Abstract: Highly active antiretroviral therapy (HAART) has been successful to reduce progression of acquired immunodeficiency syndrome (AIDS). Nevertheless, recent autopsy analysis of the brain from patients with human immunodeficiency virus (HIV)-1 infection reported same or even increasing numbers of AIDS encephalopathy. This insufficient effect of HAART for central nervous system (CNS) complication might be explained by independent pathogenetic processes in lymph node and CNS. We inoculated macaques with three Simian immunodeficiency virus (SIV) strains and investigated relationship between degree of the lymph node pathology and that of AIDS-related brain pathology. Animals infected with T-cell-tropic viruses SIVmac239 and SHIV-RT developed typical AIDS pathology in the lymph node 46 to 156 weeks after infection. The cerebral cortex of these animals showed focal or diffuse gliosis, and electron microscopic analysis demonstrated degenerative changes, such as accumulation of dense lamellar bodies in the dendrites and swelling of astrocytic processes. However, there was no evidence of microglial nodules or multinucleated giant cells in the white mater. The animals infected with macrophage-tropic SIV239env/MERT did not develop lymph node pathology of AIDS in the same or longer period of infection. The white mater of the animal, however, showed microglial nodules with multinucleated giant cells, a pathological hallmark of AIDS encephalopathy. SIV immunoreactivity was demonstrated in these giant cells as well as macrophage/microglia cells. On the other hand, there was no abnormality in the cerebral cortex. These findings suggest that there are two independent pathogenetic processes in AIDS encephalopathy: immune response against virus infected macrophage/microglial cells in the white mater without immunodeficiency and cortical degeneration caused in the late stage of AIDS.

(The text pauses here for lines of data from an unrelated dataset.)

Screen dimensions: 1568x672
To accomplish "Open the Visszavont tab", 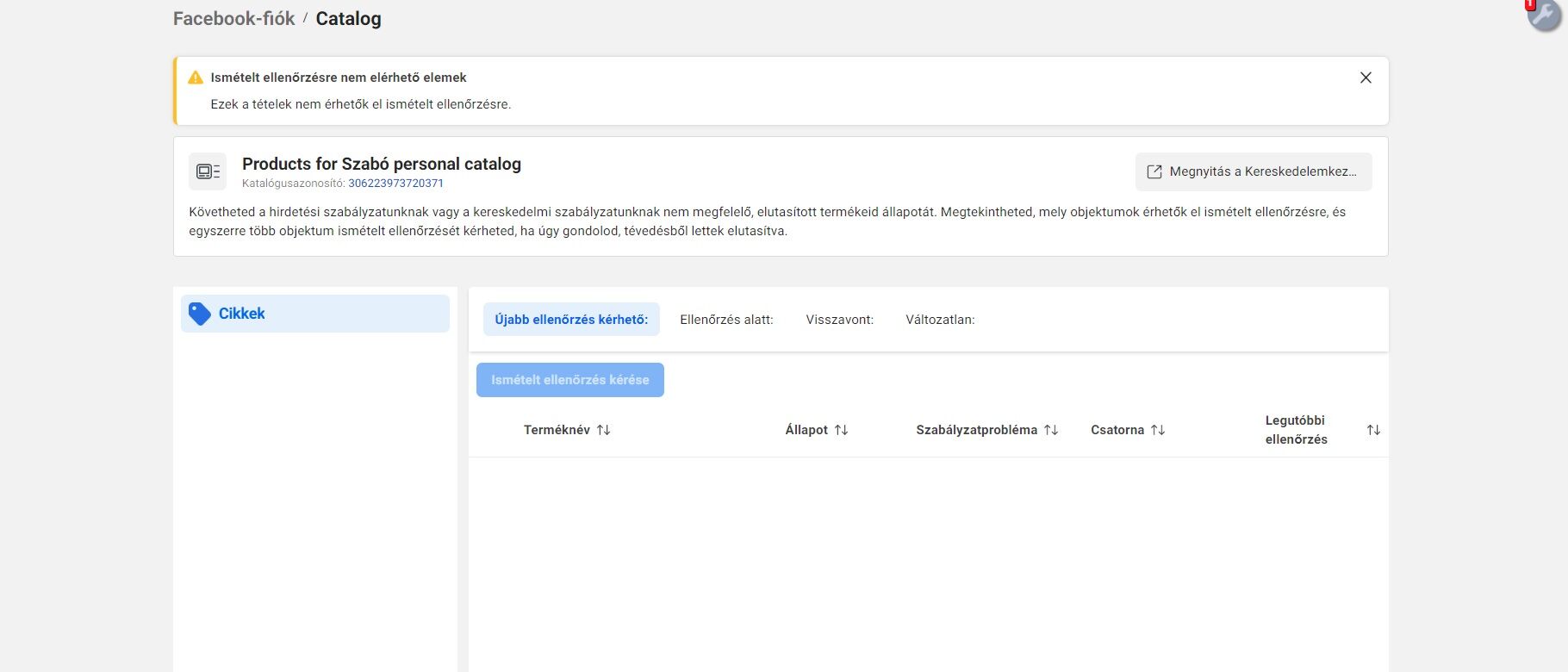I will click(x=839, y=320).
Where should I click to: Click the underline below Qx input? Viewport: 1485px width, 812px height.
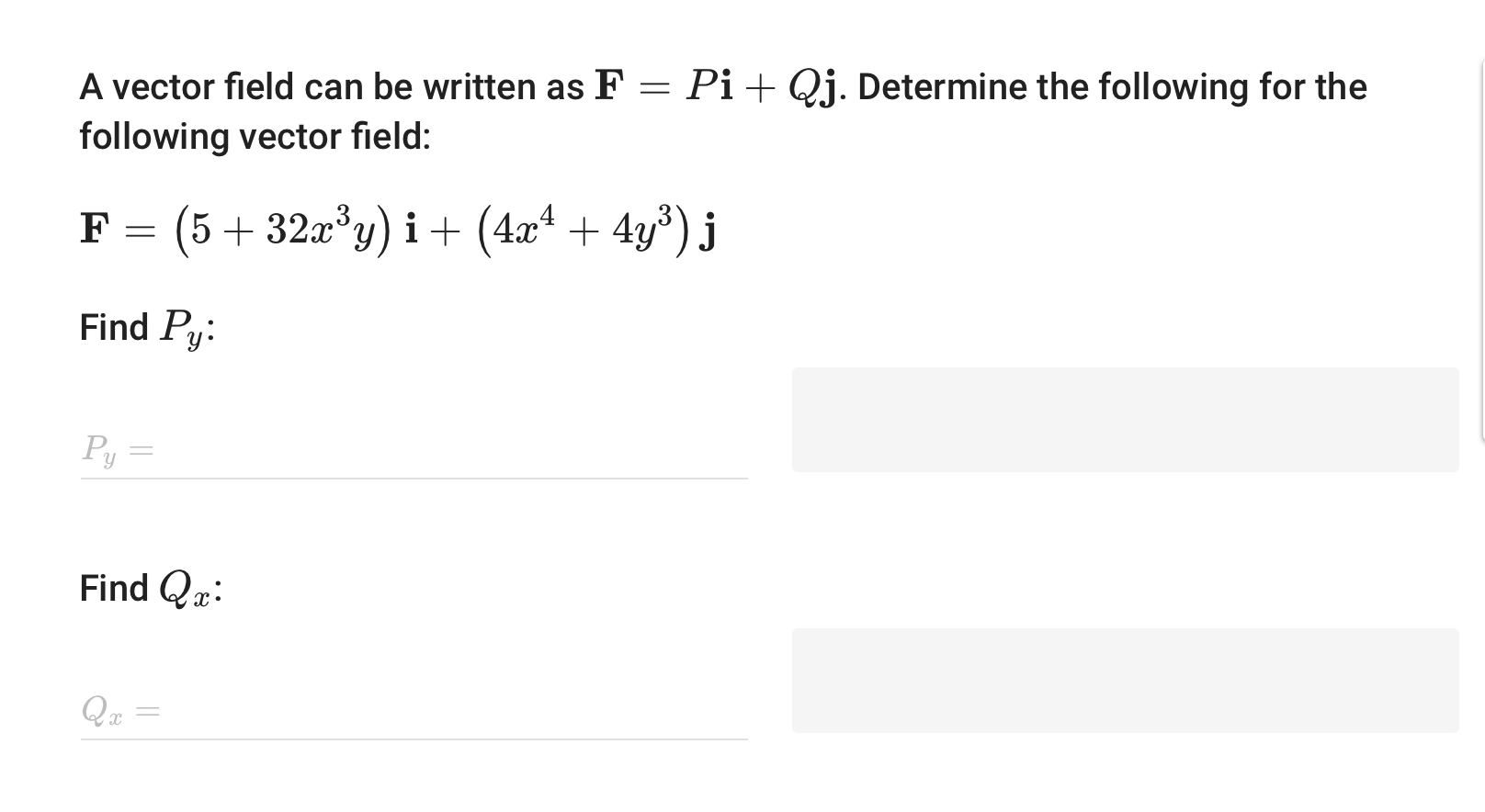click(414, 740)
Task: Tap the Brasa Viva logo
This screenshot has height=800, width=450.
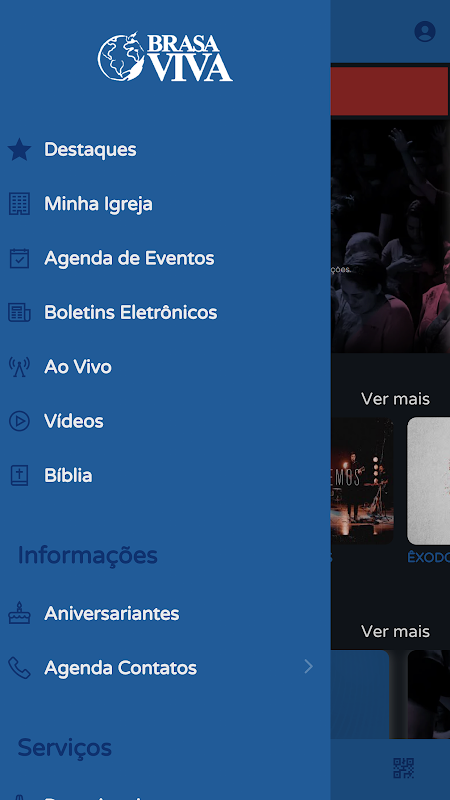Action: point(165,56)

Sugimoto C, Tadakuma K, Otani I, Moritoyo T, Akari H, Ono F, Yoshikawa Y, Sata T, Izumo S, Mori K. · Tsukuba Primate Center for Medical Sciences, National Institute of Infectious Diseases, Tsukuba, Japan. · J Virol. · Pubmed #12634375 links to  free full text

Abstract: The pathogenesis of AIDS virus infection in a nonhuman primate AIDS model was studied by comparing plasma viral loads, CD4(+) T-cell subpopulations in peripheral blood mononuclear cells, and simian immunodeficiency virus (SIV) infection in lymph nodes for rhesus macaques infected with a pathogenic molecularly cloned SIVmac239 strain and those infected with its nef deletion mutant (Deltanef). In agreement with many reports, whereas SIVmac239 infection induced AIDS and depletion of memory CD4(+) T cells in 2 to 3 years postinfection (p.i.), Deltanef infection did not induce any manifestation associated with AIDS up to 6.5 years p.i. To explore the difference in SIV infection in lymphoid tissues, we biopsied lymph nodes at 2, 8, 72, and 82 weeks p.i. and analyzed them by pathological techniques. Maximal numbers of SIV-infected cells (SIV Gag(+), Env(+), and RNA(+)) were detected at 2 weeks p.i. in both the SIVmac239-infected animals and the Deltanef-infected animals. In the SIVmac239-infected animals, most of the infected cells were localized in the T-cell-rich paracortex, whereas in the Deltanef-infected animals, most were localized in B-cell-rich follicles and in the border region between the paracortex and the follicles. Analyses by double staining of CD68(+) macrophages and SIV Gag(+) cells and by double staining of CD3(+) T cells and SIV Env(+) cells revealed that SIV-infected cells were identified as CD4(+) T cells in either the SIVmac239 or the Deltanef infection. Whereas the many functions of Nef protein were reported from in vitro studies, our finding of SIVmac239 replication in the T-cell-rich paracortex in the lymph nodes supports the reported roles of Nef protein in T-cell activation and enhancement of viral infectivity. Furthermore, the abundance of SIVmac239 infection and the paucity of Deltanef infection in the T-cell-rich paracortex accounted for the differences in viral replication and pathogenicity between SIVmac239 and the Deltanef mutant. Thus, our in vivo study indicated that the nef gene enhances SIV replication by robust productive infection in memory CD4(+) T cells in the T-cell-rich region in lymphoid tissues.